AIM OF THE TASK:
Replace "Screen dimensions" with "Screen size" in the items, starting at the line that has "1382x808 pixels." and ending after the line that has "Looking at the screenshot, I should (x=973, y=456).". Leave everything else unchanged.

LISTED RECORDS:
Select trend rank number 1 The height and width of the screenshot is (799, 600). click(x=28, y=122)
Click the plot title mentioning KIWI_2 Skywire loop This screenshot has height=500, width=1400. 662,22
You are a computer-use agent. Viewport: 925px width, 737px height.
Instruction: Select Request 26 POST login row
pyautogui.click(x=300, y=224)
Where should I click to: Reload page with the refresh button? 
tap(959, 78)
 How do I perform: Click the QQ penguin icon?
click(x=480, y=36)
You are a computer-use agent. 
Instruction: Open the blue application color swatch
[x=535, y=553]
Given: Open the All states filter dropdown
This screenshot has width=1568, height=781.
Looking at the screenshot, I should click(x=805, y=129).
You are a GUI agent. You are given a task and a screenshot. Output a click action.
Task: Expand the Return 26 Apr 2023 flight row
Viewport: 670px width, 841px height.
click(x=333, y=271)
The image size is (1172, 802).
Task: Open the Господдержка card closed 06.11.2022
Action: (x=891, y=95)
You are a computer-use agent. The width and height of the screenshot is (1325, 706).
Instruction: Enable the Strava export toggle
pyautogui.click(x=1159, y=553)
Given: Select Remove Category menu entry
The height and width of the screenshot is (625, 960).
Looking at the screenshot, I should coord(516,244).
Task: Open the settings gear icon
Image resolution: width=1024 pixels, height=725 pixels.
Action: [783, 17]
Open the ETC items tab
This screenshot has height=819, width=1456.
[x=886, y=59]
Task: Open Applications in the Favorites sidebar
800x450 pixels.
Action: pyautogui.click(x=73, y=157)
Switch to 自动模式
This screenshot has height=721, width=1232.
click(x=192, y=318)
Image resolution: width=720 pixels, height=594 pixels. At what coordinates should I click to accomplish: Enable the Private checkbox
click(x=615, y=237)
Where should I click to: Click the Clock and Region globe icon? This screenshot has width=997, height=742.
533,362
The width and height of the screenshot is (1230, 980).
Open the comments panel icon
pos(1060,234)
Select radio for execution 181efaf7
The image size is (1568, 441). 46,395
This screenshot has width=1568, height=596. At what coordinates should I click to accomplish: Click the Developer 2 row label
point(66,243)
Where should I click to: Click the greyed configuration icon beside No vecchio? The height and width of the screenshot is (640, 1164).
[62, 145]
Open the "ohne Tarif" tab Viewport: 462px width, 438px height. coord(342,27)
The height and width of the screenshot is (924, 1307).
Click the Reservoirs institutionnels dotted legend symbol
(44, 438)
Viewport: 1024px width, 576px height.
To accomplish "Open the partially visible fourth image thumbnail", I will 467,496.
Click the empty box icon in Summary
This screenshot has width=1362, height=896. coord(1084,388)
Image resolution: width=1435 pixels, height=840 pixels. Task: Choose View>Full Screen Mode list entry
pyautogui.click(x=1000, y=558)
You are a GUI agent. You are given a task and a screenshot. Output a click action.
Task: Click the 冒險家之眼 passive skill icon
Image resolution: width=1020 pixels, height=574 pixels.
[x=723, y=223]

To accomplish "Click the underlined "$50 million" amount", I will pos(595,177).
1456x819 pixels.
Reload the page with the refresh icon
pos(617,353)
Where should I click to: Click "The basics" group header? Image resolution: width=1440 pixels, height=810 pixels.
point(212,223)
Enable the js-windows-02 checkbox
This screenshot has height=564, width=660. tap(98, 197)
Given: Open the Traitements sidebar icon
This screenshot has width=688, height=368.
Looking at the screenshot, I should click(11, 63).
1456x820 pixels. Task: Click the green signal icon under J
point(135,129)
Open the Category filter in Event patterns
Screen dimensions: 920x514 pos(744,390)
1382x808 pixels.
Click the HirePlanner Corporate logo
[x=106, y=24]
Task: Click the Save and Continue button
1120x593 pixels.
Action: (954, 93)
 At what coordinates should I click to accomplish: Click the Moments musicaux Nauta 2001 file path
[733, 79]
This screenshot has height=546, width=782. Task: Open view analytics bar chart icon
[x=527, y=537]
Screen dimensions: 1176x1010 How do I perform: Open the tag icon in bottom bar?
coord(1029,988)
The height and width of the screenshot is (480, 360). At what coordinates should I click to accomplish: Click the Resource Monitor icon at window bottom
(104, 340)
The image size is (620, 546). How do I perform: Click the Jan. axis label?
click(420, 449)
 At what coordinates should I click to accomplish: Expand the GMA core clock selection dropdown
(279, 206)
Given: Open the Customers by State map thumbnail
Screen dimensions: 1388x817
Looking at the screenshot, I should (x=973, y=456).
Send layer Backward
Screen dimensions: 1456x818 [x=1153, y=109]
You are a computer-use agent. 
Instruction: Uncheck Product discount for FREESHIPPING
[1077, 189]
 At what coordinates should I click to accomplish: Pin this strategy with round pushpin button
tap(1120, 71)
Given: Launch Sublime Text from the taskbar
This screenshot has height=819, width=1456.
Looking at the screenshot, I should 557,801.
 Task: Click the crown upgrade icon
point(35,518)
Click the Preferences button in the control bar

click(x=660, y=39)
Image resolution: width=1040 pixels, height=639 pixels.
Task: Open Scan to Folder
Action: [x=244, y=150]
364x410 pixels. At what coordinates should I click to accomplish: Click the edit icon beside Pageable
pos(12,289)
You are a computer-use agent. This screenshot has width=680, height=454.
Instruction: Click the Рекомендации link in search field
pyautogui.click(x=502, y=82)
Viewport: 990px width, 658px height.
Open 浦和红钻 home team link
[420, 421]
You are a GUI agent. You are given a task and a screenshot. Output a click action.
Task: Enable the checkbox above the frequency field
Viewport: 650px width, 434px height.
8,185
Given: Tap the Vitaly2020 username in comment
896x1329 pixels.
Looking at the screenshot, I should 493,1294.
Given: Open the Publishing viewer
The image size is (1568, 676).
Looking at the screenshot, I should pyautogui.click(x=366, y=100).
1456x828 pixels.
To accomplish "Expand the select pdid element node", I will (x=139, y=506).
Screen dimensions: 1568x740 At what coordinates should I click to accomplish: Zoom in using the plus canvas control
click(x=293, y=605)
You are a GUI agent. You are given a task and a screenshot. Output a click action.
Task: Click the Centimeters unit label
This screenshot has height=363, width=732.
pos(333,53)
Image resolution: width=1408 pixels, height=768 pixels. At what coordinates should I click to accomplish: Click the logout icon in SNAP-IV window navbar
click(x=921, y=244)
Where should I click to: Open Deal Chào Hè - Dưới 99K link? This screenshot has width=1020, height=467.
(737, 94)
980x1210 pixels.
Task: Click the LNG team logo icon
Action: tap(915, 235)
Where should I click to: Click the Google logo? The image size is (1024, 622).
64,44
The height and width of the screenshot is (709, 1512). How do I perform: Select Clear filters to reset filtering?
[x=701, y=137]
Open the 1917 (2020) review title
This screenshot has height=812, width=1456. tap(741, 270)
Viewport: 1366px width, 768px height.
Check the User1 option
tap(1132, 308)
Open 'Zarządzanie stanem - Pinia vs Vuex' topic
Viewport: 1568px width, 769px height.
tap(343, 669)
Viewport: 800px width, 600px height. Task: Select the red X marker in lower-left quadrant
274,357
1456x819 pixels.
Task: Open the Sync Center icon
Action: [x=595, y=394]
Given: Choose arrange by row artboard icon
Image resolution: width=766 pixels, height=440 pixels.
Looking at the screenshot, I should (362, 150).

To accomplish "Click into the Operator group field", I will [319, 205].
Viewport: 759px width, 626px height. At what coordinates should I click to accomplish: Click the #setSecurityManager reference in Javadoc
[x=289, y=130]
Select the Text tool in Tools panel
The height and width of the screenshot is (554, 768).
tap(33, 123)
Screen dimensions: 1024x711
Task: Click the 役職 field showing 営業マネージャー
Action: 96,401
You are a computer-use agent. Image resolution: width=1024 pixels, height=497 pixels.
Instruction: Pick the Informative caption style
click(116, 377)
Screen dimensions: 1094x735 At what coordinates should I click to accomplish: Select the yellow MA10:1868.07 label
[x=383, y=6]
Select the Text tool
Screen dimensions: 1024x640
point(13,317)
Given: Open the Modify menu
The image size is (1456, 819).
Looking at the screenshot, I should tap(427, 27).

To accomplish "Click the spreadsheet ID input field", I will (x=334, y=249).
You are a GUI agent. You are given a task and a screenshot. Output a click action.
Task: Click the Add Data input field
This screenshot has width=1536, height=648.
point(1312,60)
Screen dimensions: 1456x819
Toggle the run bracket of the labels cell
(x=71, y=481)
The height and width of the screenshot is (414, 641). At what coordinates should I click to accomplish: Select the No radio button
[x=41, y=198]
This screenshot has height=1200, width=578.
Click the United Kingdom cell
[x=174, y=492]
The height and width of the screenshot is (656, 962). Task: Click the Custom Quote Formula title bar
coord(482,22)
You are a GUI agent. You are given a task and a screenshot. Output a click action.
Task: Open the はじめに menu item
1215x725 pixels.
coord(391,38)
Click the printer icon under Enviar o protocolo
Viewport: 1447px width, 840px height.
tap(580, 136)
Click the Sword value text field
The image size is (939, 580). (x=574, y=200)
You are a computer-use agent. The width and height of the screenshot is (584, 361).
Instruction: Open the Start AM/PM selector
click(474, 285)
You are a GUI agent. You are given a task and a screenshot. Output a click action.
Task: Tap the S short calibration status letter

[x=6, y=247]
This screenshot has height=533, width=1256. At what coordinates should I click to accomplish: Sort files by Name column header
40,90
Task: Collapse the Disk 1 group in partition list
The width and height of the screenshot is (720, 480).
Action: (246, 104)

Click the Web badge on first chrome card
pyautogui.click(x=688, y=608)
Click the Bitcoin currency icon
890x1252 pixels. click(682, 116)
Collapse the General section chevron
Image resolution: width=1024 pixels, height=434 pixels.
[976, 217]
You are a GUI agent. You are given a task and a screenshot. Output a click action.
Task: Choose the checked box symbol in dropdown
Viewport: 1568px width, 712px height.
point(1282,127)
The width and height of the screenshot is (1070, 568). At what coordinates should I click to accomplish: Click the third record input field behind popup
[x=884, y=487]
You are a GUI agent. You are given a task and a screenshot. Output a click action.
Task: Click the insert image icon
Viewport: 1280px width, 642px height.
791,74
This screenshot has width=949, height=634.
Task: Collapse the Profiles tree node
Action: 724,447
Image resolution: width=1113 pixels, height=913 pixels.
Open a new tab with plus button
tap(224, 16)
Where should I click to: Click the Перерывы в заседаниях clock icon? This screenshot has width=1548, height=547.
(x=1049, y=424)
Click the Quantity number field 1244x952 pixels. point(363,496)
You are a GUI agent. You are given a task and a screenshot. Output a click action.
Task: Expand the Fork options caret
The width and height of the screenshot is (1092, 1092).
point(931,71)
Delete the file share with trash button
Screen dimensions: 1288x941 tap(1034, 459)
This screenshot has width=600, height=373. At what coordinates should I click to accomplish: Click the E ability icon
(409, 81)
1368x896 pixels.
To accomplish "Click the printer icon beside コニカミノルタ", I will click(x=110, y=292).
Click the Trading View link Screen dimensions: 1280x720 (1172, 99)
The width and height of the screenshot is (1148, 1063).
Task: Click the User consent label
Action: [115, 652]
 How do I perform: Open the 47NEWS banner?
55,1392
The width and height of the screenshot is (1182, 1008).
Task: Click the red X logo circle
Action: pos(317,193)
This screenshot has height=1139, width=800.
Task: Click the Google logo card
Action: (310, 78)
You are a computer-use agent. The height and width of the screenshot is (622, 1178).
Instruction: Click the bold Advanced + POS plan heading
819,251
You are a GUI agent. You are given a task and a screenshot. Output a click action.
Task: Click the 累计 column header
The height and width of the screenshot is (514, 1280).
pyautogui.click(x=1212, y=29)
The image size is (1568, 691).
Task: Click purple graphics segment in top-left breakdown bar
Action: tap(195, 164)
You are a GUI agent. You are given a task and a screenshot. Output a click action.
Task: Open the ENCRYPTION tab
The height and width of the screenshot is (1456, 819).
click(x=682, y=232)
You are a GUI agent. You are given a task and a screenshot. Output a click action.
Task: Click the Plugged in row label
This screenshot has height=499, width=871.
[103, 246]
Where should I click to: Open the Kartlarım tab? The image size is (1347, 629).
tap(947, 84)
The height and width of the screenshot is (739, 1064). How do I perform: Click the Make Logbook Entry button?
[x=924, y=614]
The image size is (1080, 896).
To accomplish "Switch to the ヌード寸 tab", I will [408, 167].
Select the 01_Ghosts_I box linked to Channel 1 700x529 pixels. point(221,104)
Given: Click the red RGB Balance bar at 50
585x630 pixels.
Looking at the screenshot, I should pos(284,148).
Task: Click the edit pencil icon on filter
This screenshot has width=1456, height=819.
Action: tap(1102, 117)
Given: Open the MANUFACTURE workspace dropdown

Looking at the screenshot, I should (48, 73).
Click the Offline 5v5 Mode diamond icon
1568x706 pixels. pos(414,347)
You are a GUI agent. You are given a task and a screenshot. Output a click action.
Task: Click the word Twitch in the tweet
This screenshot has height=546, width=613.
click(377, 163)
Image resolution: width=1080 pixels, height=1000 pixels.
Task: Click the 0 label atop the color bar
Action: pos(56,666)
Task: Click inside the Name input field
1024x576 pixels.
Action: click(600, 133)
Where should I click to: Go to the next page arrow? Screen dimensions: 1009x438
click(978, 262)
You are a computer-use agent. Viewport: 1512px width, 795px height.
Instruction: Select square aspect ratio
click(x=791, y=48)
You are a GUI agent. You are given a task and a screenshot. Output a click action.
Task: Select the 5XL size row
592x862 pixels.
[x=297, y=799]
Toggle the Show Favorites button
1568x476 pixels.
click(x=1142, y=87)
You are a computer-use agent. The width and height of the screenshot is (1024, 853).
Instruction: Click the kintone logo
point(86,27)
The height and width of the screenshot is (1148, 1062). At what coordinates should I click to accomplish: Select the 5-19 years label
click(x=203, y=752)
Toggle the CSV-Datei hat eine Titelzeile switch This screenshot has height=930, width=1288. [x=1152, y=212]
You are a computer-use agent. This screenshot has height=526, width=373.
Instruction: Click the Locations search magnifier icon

RESPONSE TO THIS EXERCISE:
1382x808 pixels.
Click the HirePlanner Corporate logo
[x=106, y=24]
Task: Click the Save and Continue button
1120x593 pixels.
Action: (954, 93)
 At what coordinates should I click to accomplish: Click the Moments musicaux Nauta 2001 file path
[733, 79]
This screenshot has height=546, width=782. Task: Open view analytics bar chart icon
[x=527, y=537]
Screen size: 1176x1010 How do I perform: Open the tag icon in bottom bar?
coord(1029,988)
The height and width of the screenshot is (480, 360). At what coordinates should I click to accomplish: Click the Resource Monitor icon at window bottom
(104, 340)
The image size is (620, 546). How do I perform: Click the Jan. axis label?
click(420, 449)
 At what coordinates should I click to accomplish: Expand the GMA core clock selection dropdown
(279, 206)
Given: Open the Customers by State map thumbnail
Screen size: 1388x817
Looking at the screenshot, I should (x=973, y=456).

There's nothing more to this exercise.